March 30, 2011 in General Topics

I think if you’re going to even attempt writing fiction, one of the most important skills you will need to acquire is time management. Woe to you that can’t – or won’t – organize.

In my early days of writing, back when I was in college, I used to be able to spend hours a day putting prose to paper (or Word documents, rather). My goal for each sitting, every week day, was five thousand words. If you’re keeping score at home, that’s twenty-five thousand words a week, in theory.

It was too much. Before I knew it, I’d turned writing into a chore and hampered my own ability to enjoy it as much as I had, stifling in turn my creativity. Over the past few years, I’ve trimmed down what exactly I’ll require myself to do writing-wise each week. This is for pragmatic reasons: I have more things competing for my time than I ever have, and until I go full-time as a writer I won’t be able to spend huge tracts of time writing. That, and it was never fair for me not to count the house-keeping items as part of my writing efforts.

Word count used to be my only barometer. Everything else was superficial, and I didn’t allow myself to consider it part of my “quota”. Big mistake. Over time, especially as I started submitting short fiction, editing stories both for myself and at the request of editors, etc., I realized writing fiction was about more than just putting down a manuscript to paper. I had transitioned into the realm of managing my fiction and my writing career.

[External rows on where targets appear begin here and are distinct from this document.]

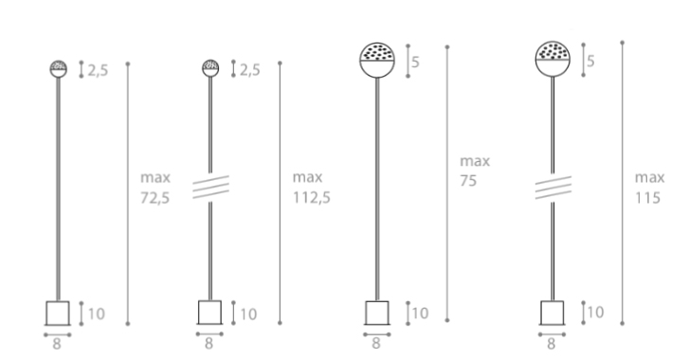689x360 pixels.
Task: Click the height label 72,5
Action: [x=155, y=198]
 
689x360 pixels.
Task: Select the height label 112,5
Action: [x=312, y=198]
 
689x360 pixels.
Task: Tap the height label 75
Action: [x=468, y=180]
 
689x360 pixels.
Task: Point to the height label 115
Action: [x=647, y=198]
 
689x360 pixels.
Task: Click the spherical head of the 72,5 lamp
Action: [x=59, y=69]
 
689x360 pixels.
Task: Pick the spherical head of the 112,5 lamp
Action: [x=210, y=68]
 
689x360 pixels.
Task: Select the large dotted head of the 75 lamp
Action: [x=377, y=60]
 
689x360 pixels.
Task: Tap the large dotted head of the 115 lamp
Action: [x=553, y=59]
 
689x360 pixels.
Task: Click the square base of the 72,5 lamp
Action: [x=58, y=313]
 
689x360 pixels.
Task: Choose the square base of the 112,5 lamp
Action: [x=209, y=313]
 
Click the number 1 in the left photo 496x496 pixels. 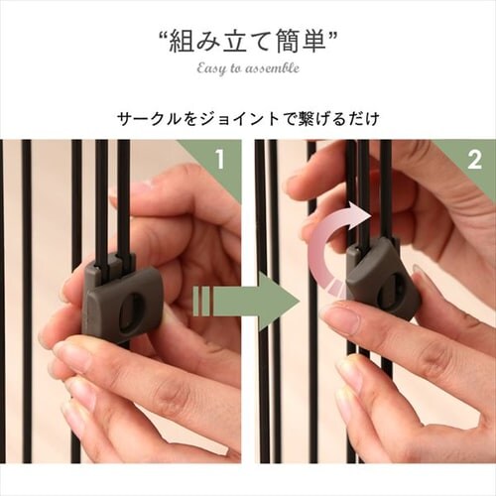point(219,160)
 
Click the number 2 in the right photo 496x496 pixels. point(475,160)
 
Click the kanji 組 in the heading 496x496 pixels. point(182,41)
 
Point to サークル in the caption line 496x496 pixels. point(150,119)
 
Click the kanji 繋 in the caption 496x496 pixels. point(308,119)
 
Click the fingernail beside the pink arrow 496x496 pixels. point(338,316)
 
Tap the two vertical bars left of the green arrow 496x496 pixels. point(201,301)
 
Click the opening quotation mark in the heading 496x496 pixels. point(163,35)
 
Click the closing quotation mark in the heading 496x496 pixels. point(332,35)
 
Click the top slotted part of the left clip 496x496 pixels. point(112,265)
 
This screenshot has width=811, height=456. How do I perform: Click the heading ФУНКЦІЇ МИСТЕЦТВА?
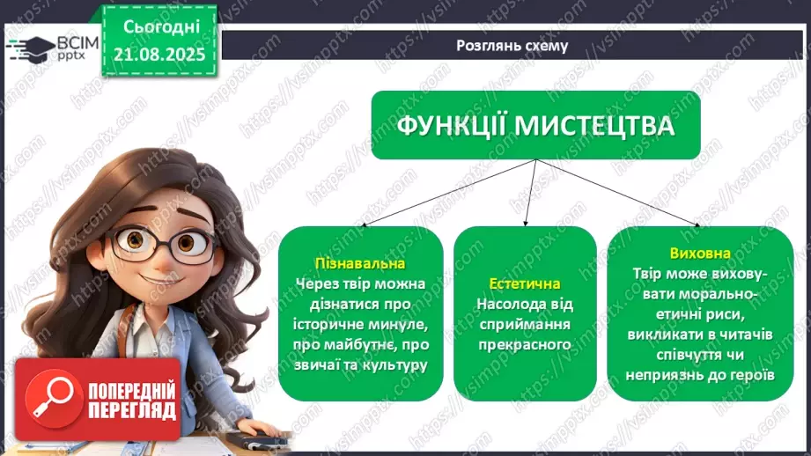535,125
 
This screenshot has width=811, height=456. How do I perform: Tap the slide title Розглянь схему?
512,46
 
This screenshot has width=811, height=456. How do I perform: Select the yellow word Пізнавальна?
360,263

These days I count so many things as time spent working on this multi-layered, organic thing called a writing career. Of course the act of creating prose is still the most enjoyable, but writing blog posts, working on this website, contacting agents, working with editors and editing my own work, and generally trying to get the word out in as many ways as possible – all these things factor into what I consider the writing workload.

You have be dynamic and flexible about the many demands this pursuit will make of you. Otherwise, I think you’ll bury yourself in frustration. There is no question that turning out fiction has actually gotten easier on me since I learned to balance it with what else I had going on. This isn’t to say I won’t work my butt off if I can ever go fulltime with this gig. Rather, in the interim being reasonable about I can invest in time keeps me from investing in a length of rope and a footstool.